Re: [PATCH] USB: musb: fix external abort on suspend

From: Alan Stern
Date: Mon Jul 24 2017 - 13:13:34 EST


On Mon, 24 Jul 2017, Johan Hovold wrote:

> On Mon, Jul 24, 2017 at 10:38:41AM -0400, Alan Stern wrote:
> > On Mon, 24 Jul 2017, Johan Hovold wrote:
> >
> > > Make sure that the controller is runtime resumed when system suspending
> > > to avoid an external abort when accessing the interrupt registers:
> > >
> > > Unhandled fault: external abort on non-linefetch (0x1008) at 0xd025840a
> > > ...
> > > [<c05481a4>] (musb_default_readb) from [<c0545abc>] (musb_disable_interrupts+0x84/0xa8)
> > > [<c0545abc>] (musb_disable_interrupts) from [<c0546b08>] (musb_suspend+0x38/0xb8)
> > > [<c0546b08>] (musb_suspend) from [<c04a57f8>] (platform_pm_suspend+0x3c/0x64)
> > >
> > > This is easily reproduced on a BBB by enabling the peripheral port only
> > > (as the host port may enable the shared clock) and keeping it
> > > disconnected so that the controller is runtime suspended. (Well, you
> > > would also need to the not-yet-merged am33xx-suspend patches by Dave
> > > Gerlach to be able to suspend the BBB.)
> > >
> > > This is a regression that was introduced by commit 1c4d0b4e1806 ("usb:
> > > musb: Remove pm_runtime_set_irq_safe") which allowed the parent glue
> > > device to runtime suspend and thereby exposed a couple of older issues:
> > >
> > > Register accesses without explicitly making sure the controller is
> > > runtime resumed during suspend was first introduced by commit
> > > c338412b5ded ("usb: musb: unconditionally save and restore the context
> > > on suspend") in 3.14.
> > >
> > > Commit a1fc1920aaaa ("usb: musb: core: make sure musb is in RPM_ACTIVE on
> > > resume") later started setting the RPM status to active during resume
> > > without first making sure that the parent was runtime resumed. This was
> > > also implicitly relying on the parent always being active. Since commit
> > > 71723f95463d ("PM / runtime: print error when activating a child to
> > > unactive parent") this now also results in following warning:
> > >
> > > musb-hdrc musb-hdrc.0: runtime PM trying to activate child device
> > > musb-hdrc.0 but parent (47401400.usb) is not active
> >
> > I don't understand this. Why wouldn't the parent be in RPM_ACTIVE at
> > this time? After all, how could the system be expected to resume a
> > child device if its parent wasn't fully active?
>
> The parent for a musb controller is a "glue" device (e.g. musb_dsps)
> which previously was always kept active, but that's no longer the case
> as mentioned above.

Even if the parent is not always kept active, it should still be active
during a system resume. Starting from the time its resume routine
runs, it should remain at full power until the system resume is
finished.

> In a system with two controllers (e.g. a Beagle Bone Black),

Do you mean a host controller and a peripheral controller?

> the host
> port may be active and keep the shared clock enabled (managed by the
> grandparent device). Thereby the external-abort crash can be avoided
> when suspending a disconnected (and runtime suspended) peripheral port.

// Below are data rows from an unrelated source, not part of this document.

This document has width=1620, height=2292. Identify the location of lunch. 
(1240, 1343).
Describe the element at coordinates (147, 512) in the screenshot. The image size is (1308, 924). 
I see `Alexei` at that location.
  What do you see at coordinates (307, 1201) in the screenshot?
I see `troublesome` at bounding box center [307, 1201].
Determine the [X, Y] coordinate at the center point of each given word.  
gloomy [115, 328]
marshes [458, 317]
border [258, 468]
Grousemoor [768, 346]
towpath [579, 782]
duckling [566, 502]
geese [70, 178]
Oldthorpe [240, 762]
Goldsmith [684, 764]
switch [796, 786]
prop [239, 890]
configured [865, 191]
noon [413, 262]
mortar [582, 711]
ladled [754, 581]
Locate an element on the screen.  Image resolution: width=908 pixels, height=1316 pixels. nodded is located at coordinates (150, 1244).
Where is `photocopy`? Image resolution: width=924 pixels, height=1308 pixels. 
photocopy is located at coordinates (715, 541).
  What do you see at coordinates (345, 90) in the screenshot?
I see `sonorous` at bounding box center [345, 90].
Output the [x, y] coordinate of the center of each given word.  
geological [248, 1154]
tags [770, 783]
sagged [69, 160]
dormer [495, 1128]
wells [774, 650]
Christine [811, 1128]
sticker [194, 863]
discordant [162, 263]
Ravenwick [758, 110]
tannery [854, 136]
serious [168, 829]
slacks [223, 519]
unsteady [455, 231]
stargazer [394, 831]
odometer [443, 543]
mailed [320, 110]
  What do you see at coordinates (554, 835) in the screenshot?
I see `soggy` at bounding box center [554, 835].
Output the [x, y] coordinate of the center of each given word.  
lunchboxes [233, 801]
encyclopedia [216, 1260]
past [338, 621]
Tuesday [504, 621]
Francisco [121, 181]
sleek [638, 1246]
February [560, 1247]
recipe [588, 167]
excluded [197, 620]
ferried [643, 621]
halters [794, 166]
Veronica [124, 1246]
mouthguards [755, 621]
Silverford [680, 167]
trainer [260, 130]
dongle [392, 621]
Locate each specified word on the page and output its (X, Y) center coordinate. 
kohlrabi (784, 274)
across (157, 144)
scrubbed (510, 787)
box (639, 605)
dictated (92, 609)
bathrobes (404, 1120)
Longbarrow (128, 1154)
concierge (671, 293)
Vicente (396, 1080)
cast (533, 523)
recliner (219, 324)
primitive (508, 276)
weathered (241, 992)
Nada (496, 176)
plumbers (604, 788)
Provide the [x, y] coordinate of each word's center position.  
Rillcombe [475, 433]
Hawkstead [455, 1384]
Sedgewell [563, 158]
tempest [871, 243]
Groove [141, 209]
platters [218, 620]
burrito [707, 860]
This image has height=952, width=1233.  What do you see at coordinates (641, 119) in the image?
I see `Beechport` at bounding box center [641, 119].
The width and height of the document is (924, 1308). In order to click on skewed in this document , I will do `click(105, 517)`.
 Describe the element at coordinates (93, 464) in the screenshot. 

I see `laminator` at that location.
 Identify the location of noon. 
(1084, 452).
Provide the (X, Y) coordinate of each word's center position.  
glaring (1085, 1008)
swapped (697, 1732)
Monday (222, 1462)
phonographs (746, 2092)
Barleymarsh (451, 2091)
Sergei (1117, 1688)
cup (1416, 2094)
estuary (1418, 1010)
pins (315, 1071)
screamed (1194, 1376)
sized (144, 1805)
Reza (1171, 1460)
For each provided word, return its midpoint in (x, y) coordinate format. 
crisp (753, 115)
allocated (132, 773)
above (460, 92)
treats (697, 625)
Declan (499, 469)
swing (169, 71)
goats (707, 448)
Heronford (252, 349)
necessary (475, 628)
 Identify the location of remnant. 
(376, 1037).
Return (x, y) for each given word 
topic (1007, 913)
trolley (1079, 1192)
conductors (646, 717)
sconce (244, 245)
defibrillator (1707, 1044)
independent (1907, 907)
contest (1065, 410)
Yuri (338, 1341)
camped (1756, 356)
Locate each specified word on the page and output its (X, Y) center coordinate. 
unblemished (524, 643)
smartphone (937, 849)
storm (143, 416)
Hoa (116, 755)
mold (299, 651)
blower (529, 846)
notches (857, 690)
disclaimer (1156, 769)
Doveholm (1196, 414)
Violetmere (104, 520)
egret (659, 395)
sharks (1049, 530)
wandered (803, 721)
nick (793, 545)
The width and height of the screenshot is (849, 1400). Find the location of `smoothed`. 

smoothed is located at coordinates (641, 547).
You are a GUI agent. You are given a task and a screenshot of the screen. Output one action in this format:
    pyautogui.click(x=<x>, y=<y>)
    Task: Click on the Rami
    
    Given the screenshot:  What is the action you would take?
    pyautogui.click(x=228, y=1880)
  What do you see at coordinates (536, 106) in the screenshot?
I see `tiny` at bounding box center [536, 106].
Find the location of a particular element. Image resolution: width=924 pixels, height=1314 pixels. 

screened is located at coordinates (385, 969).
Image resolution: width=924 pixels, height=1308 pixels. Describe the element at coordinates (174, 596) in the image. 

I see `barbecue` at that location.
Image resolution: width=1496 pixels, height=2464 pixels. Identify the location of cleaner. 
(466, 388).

So what? There are lots of ways of avoiding such crashes. (Disabling
the driver entirely, for example.) They aren't relevant for this
discussion.

> When the system is later resumed, you would hit that broken activation
> code of the runtime suspended device, with a likewise runtime suspended
> parent, and the warning would be printed.

Why would the parent be runtime suspended? Why wouldn't it still be in
the full-power state, the way its own resume routine should have left
it?

Maybe I'm being slow and dumb here, but I don't see how any of this
answers the question I raised earlier.

Alan Stern


> > In general, during a system resume callback we should bring a device
> > back to full power, tell the PM core that this has been done, and leave
> > it at full power until the whole system resume is finished. For
> > efficiency we can avoid doing this in cases where the device was in
> > runtime suspend before the system suspend began, but you have to be
> > very careful about it -- see the documentation for the ->prepare
> > callback in Documentation/driver-api/pm/devices.rst.
>
> Right, this is how things should have been implemented if it is at all
> possible too keep the device runtime suspended across system suspend.
>
> Thanks,
> Johan